▸ INSTRUCTIONS FOR THE TASK:
Below are some records; find each line that carries the word "screenshot" and copy it.

▸ SUPPLIED ENTRIES:
'''
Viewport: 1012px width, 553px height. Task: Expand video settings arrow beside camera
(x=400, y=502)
'''
'''
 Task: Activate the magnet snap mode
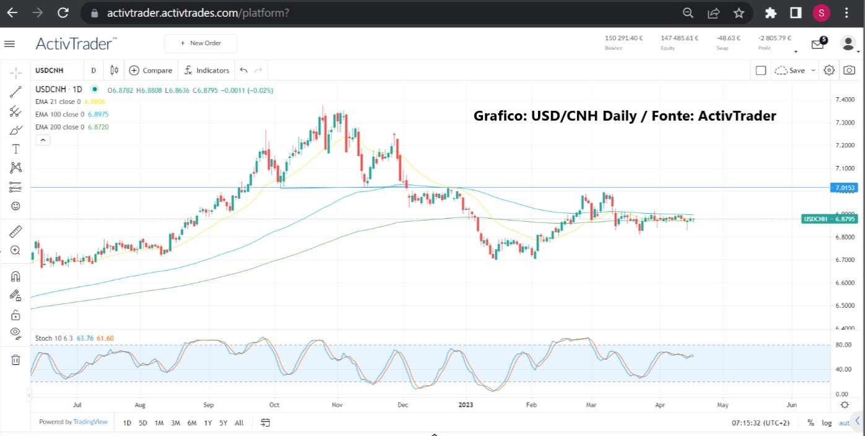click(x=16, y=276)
'''
'''
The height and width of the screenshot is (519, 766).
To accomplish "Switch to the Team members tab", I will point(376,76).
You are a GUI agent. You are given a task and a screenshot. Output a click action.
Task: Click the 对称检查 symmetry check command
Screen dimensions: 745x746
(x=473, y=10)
'''
▸ FINISHED EXERCISE:
The height and width of the screenshot is (519, 766).
You are a GUI agent. You are given a task and a screenshot. Output a click action.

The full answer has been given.